Exercise goal:
Return the lines of every entry below word for word, leaving out the pictures.

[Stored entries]
|---|

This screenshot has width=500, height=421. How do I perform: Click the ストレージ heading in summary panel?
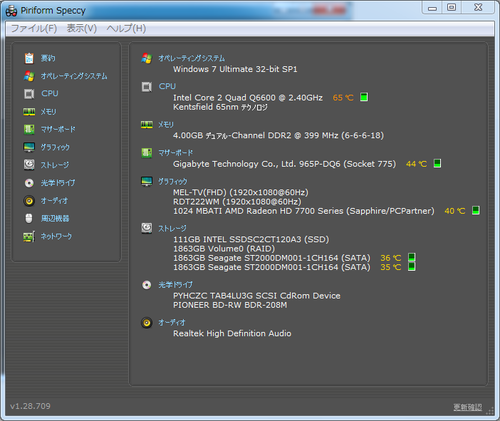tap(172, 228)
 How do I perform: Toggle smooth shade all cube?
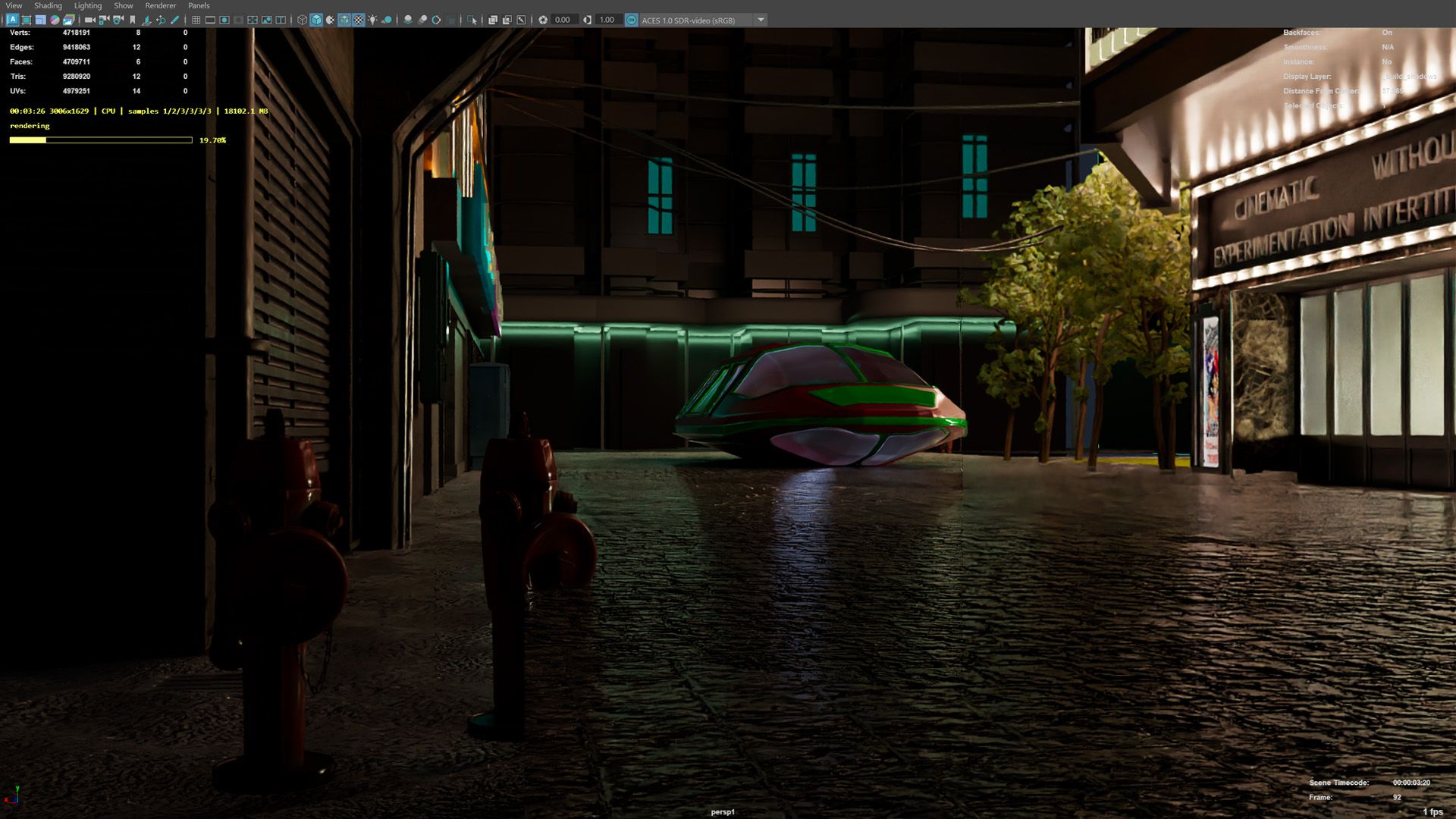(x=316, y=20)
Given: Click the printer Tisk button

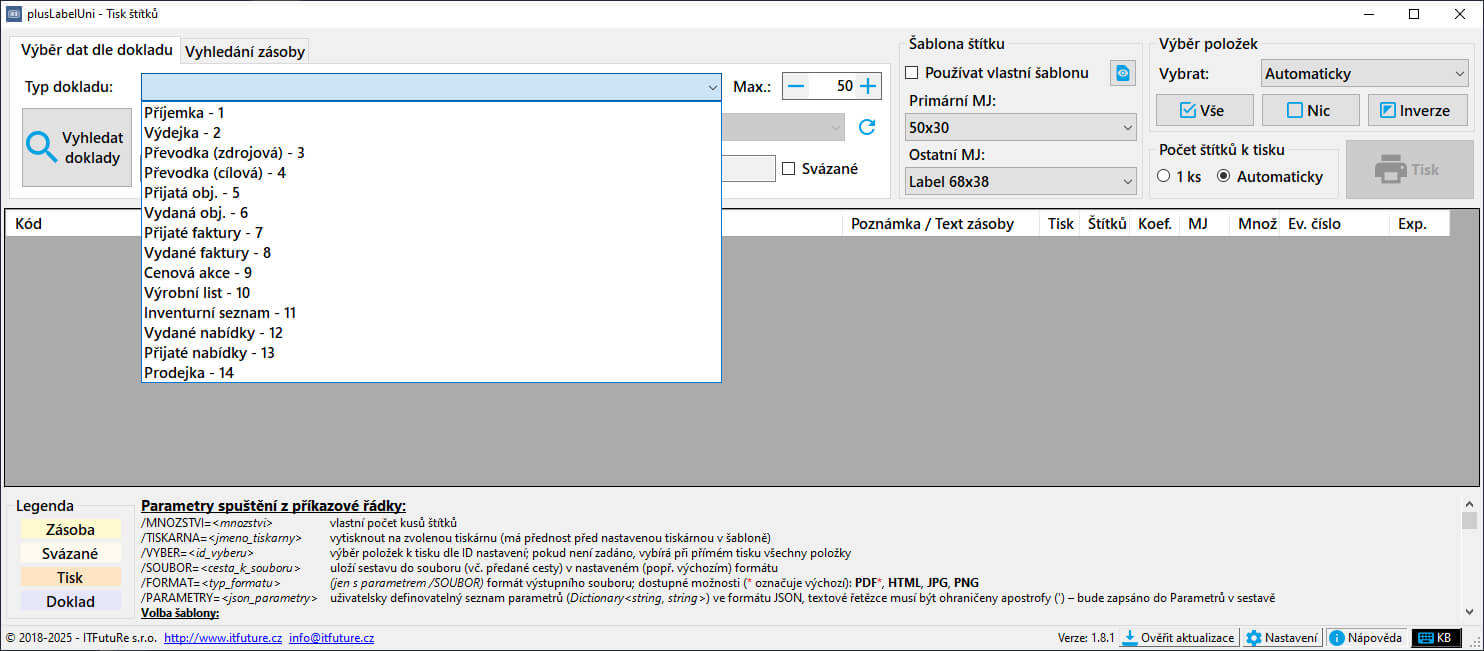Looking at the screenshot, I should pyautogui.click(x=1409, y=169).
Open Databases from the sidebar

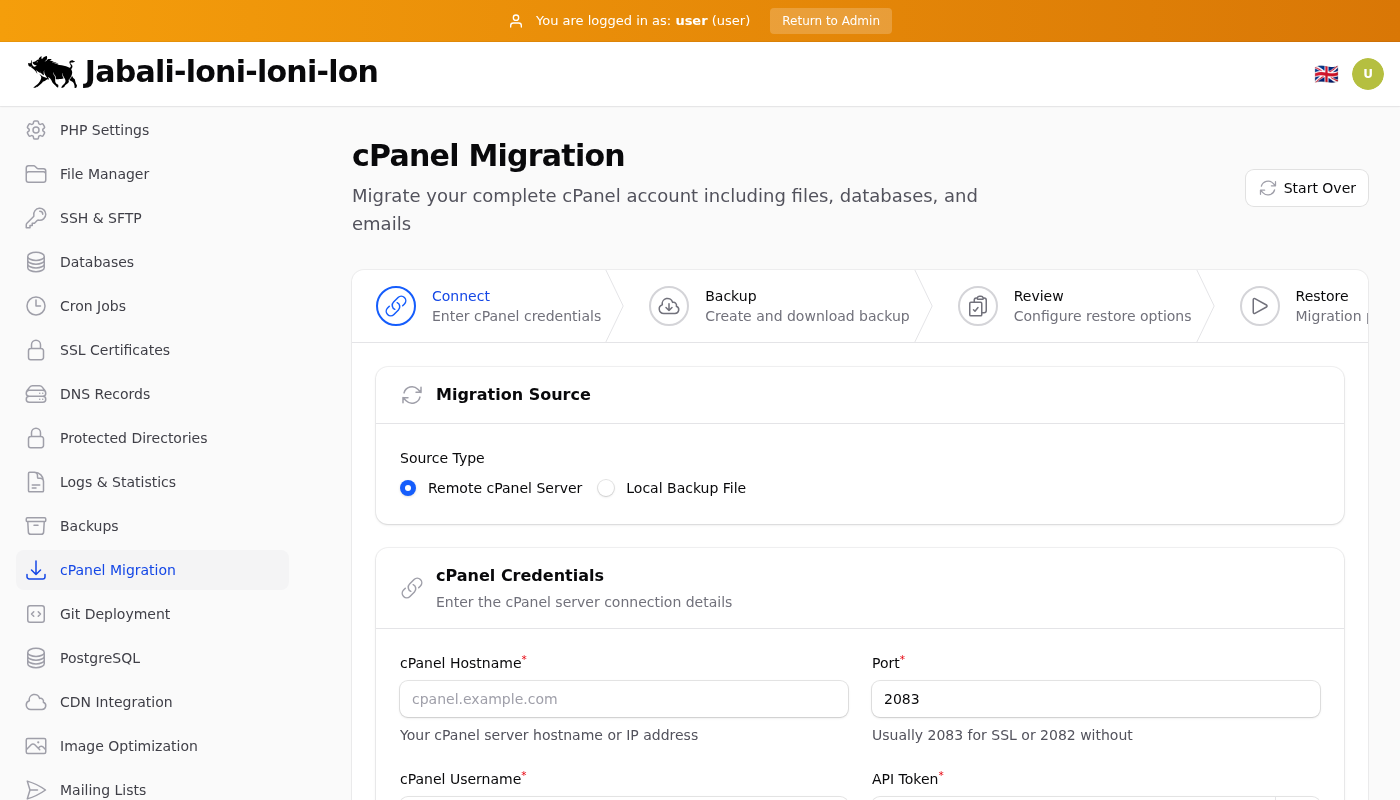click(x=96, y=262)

|---|

Problem solution:
This screenshot has width=500, height=421. How do I perform: Click the ストレージ heading in summary panel?
tap(172, 228)
 How do I perform: Toggle smooth shade all cube?
(x=316, y=20)
Given: Click the printer Tisk button

Looking at the screenshot, I should pyautogui.click(x=1409, y=169).
Open Databases from the sidebar

click(x=96, y=262)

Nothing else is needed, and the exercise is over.